**Document segment**.
*****
According to a story from Charcot-Marie-Tooth News, early preliminary testing of a possible gene therapy treatment for a certain type of Charcot-Marie-Tooth disease showed potential in a mouse model. This gene therapy is intended to treat Charcot-Marie-Tooth disease 4 subtype C (CMT4C) and it may have potential in other diseases as well. The findings come as the result of a study in which researchers aimed to learn more about the potential utility of gene therapy as a treatment for Charcot-Marie-Tooth disease.
About Charcot-Marie-Tooth Disease (CMT)
Charcot-Marie-Tooth disease is a hereditary disorder of the peripheral nervous system. It is most characterized by a progressive loss of touch sensation and muscle tissue in several different parts of the body. The cause of this disease is usually linked to a genetic mutation, but the mutation involved varies depending on the variant of Charcot-Marie-Tooth disease. There are multiple types of Charcot-Marie-Tooth disease, with all types aside from type 2 having a demyelinization effect. Charcot-Marie-Tooth disease 4 subtype C is known for its potential to lead to breathing problems. Symptoms include foot drop, muscle wasting (typically in the arms, legs, and hands), painful muscle spasms, loss of sensation in the limbs, scoliosis, trouble speaking, chewing, swallowing, and tremors. Treatment typically includes therapy and surgery in order to maintain function. There is no cure. The disease can occur early in life or as late as the 30s and 40s. To learn more about Charcot-Marie-Tooth disease, click here.
About The Study
The study focused on this specific subtype of Charcot-Marie-Tooth disease because there is a very accurate mouse model for it. Charcot-Marie-Tooth disease 4 subtype C is caused by mutations of the SH3TC2 gene. The protein that it codes for is not well known but appears to play a role in the production of myelin in peripheral nerve cells. The scientists used a lentiviral vector in order to deliver a functioning copy of human SH3TC2 into the affected mice.
The treatment resulted in normalized protein expression in three week old mice as well as improved motor skills and nerve function.
The results of this study were first published in the scientific journal Brain.
*****
**Assigned task**.
Copy the part of the Charcot-Marie-Tooth article word for word, starting with "About The Study" and going on through "the affected mice.".
*****
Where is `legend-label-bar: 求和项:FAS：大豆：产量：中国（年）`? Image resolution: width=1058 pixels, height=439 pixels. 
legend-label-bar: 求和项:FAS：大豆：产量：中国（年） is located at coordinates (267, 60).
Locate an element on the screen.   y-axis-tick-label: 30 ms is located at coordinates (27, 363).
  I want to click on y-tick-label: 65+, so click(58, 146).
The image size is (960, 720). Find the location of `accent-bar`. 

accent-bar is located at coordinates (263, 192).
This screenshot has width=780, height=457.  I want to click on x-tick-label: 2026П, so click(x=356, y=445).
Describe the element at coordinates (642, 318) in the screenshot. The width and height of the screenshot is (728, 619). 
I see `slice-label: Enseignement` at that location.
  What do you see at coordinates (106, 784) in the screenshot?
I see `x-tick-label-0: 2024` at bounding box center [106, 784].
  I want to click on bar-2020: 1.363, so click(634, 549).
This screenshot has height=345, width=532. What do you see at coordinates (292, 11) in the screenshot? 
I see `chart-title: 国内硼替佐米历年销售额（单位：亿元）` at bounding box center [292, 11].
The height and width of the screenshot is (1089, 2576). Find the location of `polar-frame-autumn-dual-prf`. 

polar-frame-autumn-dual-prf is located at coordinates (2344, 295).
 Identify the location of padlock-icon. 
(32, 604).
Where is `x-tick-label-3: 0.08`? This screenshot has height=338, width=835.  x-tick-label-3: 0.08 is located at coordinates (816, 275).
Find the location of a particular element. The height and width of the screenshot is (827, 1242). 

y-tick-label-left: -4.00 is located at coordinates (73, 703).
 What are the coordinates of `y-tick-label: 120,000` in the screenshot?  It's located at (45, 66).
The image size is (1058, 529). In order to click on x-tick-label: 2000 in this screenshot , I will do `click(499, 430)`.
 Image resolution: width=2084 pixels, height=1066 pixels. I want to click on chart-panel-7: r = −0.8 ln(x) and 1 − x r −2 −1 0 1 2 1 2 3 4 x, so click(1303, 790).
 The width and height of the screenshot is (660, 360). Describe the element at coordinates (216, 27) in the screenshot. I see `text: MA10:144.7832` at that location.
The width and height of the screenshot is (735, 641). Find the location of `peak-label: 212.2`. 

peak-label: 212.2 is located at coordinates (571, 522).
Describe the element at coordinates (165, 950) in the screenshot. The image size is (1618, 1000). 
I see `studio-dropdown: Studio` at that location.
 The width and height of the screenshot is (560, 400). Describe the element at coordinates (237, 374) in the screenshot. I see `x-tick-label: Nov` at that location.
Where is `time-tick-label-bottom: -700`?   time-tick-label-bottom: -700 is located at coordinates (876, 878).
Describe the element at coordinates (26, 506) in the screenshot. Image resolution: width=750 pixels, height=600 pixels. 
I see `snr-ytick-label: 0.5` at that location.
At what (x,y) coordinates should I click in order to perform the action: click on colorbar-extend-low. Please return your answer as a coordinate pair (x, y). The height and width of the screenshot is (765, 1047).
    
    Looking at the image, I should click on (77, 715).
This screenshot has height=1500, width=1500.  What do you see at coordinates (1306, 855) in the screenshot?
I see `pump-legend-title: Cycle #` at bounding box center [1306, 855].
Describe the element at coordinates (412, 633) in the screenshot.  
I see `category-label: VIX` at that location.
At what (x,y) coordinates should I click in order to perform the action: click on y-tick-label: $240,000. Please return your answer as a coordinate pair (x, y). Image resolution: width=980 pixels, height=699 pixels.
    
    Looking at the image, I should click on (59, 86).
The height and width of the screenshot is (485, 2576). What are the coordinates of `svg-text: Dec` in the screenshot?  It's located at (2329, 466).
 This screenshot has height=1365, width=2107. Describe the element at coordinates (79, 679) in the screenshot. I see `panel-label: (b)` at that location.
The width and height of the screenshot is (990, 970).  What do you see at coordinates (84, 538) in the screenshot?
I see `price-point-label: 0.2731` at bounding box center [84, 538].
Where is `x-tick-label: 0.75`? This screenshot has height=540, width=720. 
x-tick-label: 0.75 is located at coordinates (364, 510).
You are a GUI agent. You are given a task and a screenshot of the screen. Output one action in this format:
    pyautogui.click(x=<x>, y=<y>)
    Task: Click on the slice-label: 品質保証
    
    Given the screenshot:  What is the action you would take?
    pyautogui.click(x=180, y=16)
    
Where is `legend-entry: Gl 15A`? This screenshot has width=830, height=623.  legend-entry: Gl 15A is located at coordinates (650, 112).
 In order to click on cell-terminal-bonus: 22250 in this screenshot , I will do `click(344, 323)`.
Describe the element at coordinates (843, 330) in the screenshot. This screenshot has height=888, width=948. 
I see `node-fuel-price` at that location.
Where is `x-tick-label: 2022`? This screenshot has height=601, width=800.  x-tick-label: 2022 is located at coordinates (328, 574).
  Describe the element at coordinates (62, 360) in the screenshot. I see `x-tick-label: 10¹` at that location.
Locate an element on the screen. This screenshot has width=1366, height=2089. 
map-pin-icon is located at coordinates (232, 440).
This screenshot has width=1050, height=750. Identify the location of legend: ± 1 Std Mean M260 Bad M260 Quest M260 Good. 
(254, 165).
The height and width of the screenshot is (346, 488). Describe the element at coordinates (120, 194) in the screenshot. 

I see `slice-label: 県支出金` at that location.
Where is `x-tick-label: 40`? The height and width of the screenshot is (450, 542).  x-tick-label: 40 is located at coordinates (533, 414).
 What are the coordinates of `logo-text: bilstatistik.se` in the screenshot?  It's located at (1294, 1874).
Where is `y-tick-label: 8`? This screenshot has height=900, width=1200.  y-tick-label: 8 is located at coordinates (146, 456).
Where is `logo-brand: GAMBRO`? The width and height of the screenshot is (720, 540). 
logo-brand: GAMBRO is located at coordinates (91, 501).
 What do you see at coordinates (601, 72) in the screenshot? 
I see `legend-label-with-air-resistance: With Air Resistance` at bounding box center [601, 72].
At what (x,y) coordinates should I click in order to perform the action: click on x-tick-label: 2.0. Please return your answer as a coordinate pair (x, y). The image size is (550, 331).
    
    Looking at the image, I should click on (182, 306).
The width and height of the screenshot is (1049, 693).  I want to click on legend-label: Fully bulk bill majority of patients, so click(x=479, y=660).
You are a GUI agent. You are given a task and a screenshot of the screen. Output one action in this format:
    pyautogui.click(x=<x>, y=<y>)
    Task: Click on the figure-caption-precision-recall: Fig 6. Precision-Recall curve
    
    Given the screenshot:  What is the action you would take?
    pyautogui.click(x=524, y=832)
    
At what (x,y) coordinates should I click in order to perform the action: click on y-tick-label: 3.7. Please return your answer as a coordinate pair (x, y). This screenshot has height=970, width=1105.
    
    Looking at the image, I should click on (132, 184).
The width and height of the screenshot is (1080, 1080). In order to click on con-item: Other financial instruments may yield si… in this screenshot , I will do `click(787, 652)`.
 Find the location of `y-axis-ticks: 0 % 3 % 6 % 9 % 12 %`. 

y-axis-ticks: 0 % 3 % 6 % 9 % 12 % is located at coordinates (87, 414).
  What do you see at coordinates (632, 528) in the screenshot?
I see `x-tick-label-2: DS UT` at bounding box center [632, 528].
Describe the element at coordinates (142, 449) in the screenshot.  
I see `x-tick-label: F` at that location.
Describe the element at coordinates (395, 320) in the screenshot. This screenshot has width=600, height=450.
*****
**Expected output**.
About The Study
The study focused on this specific subtype of Charcot-Marie-Tooth disease because there is a very accurate mouse model for it. Charcot-Marie-Tooth disease 4 subtype C is caused by mutations of the SH3TC2 gene. The protein that it codes for is not well known but appears to play a role in the production of myelin in peripheral nerve cells. The scientists used a lentiviral vector in order to deliver a functioning copy of human SH3TC2 into the affected mice.